Tal vez por eso –según explica divinamente el filósofo y jurista italiano Giuseppe Capograssi– la sociedad se ha especializado en la cultura del olvido, para intentar sustraerse a este fatum doloroso. El recurso más eficaz es el trabajo como obsesión, vivir para trabajar ¡Lleva tantas horas y con tal intensidad que impide pensar en el propio destino! En el escaso tiempo libre nos auxilia el deporte, hemos construido una cultura cuyo ocio consiste en pensar en los goles de los equipos y darle vueltas durante horas. Así, de forma inadvertida, va llegando la muerte.

Hace un par de años, en agosto del 2015, moría el neurólogo y escritor británico Oliver Sacks, un icono del siglo. Sorprendió mucho que, quince días antes de fallecer de cáncer, escribiese un último artículo titulado «Sabbat», sobre el día santo de los judíos. Hebreo y descreído, había abandonado de joven la fe de sus mayores, entre otras cosas por la brutal reacción de su madre hacia su homosexualidad: «Eres una abominación», le dijo retomando las palabras del Levítico. Ochenta años después dedicó sus últimas fuerzas precisamente al recuerdo conmovedor de su madre dejando de lado sus tareas de cirujana y concentrándose en cocinar delicias y encender velas. Del padre, encabezando las plegarias en torno a la mesa. De las horas felices recibiendo visitas en el día sagrado en que está prohibido encender fuego, o usar el teléfono o, desde luego, trabajar.
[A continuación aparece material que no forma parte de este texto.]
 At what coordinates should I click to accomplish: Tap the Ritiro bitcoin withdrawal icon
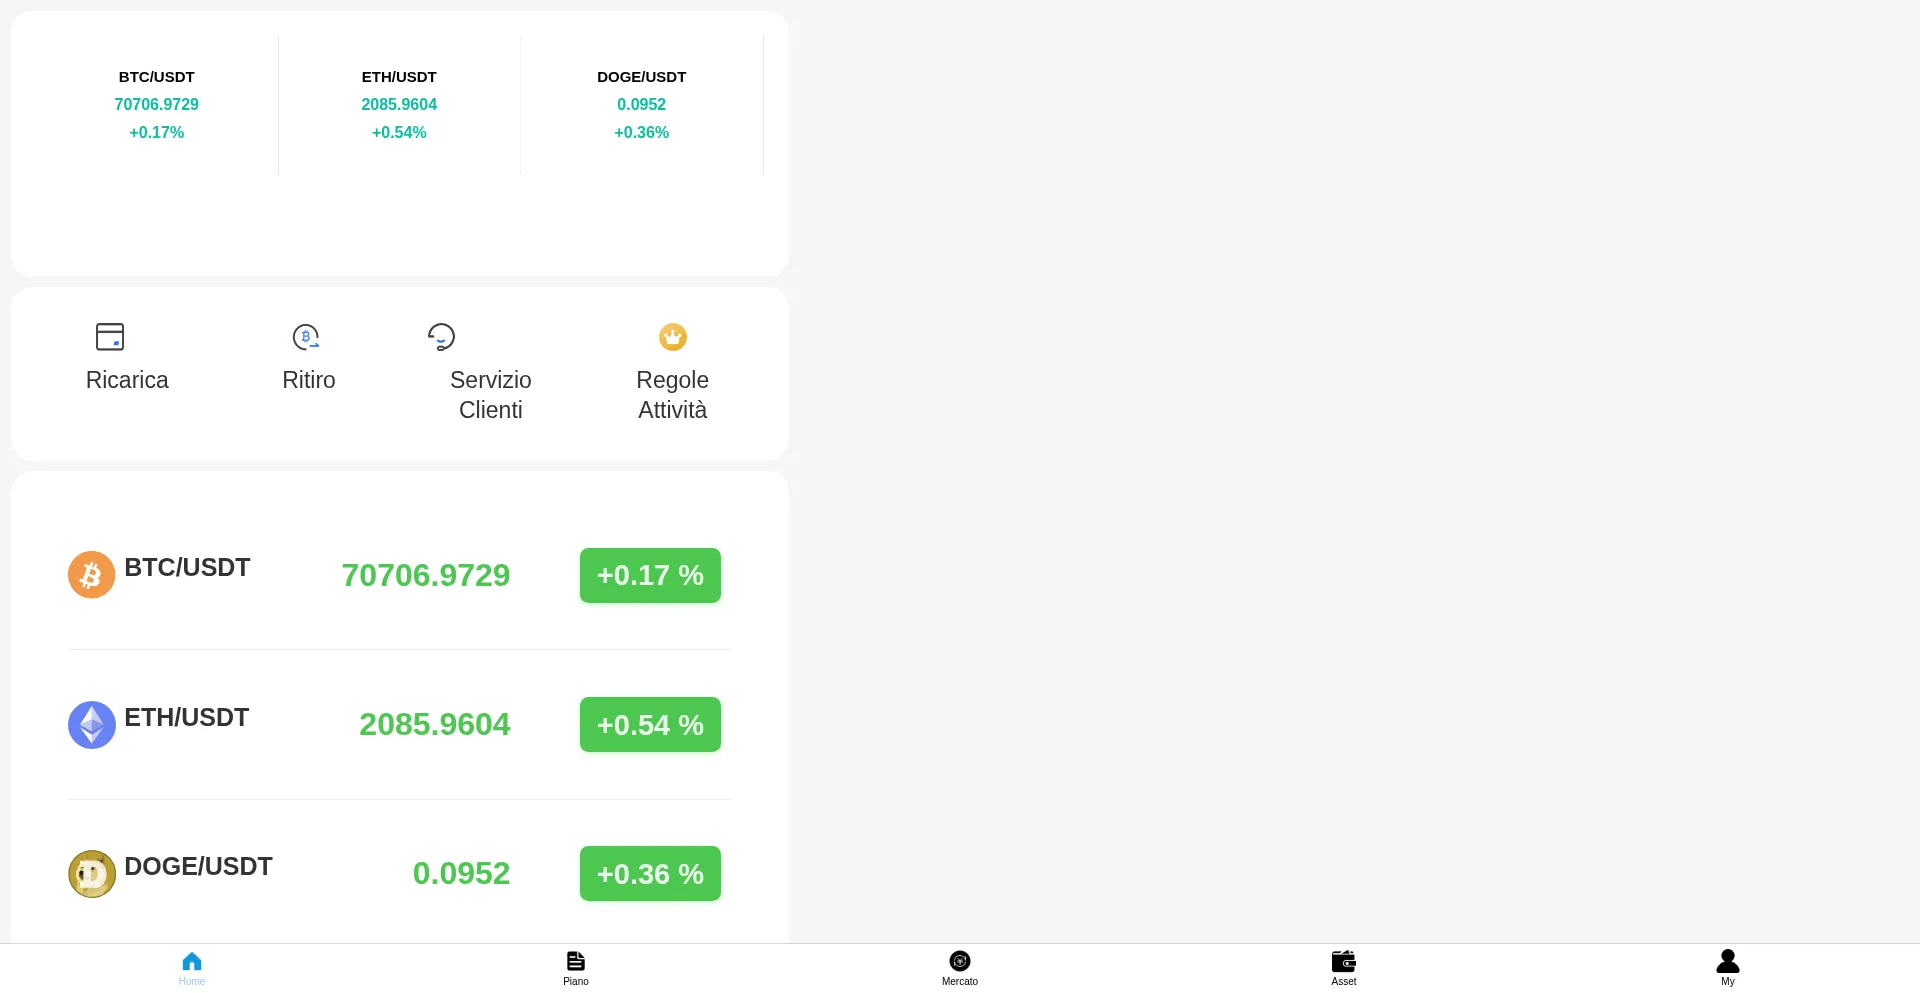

A mí no me resulta raro el artículo postrero, porque explica de forma circular la vida de un hombre que empieza sus pasos consolado por la fe de la tradición y, después de apartarse, regresa a casa. Según confiesa él mismo, tras emigrar a EEUU, «la pérdida del significado de la vida me llevó a la drogadicción» y sólo la vocación médica consiguió rescatarlo de las adicciones. Con ayuda de un primo –el premio nobel Robert John Aumann– celebró de nuevo un sabbat familiar (esta vez con su amante Bill al lado, admitido en un judaísmo mucho más tolerante). E incluso se atrevió a pisar Israel.

Sabbat es para Sacks la conclusión de su artículo y su vida, como experiencia de bien y paz, como «casa». «No tengo –termina el escritor– ansias espirituales o metafísicas, sino de vida buena». Efectivamente, nuestros deseos tampoco son especulaciones abstractas, sino ansia de certeza mundana. Lo resumió muy bien en la pasada fiesta de la Almudena el cardenal Carlos Osoro: «No nos sirve un Dios pensado o teórico, necesitamos un Dios de rostro humano». Adviento y Navidad repiten el Sabbat. La experiencia de bien que suspende, al menos por un período, la prohibición moderna de reflexionar.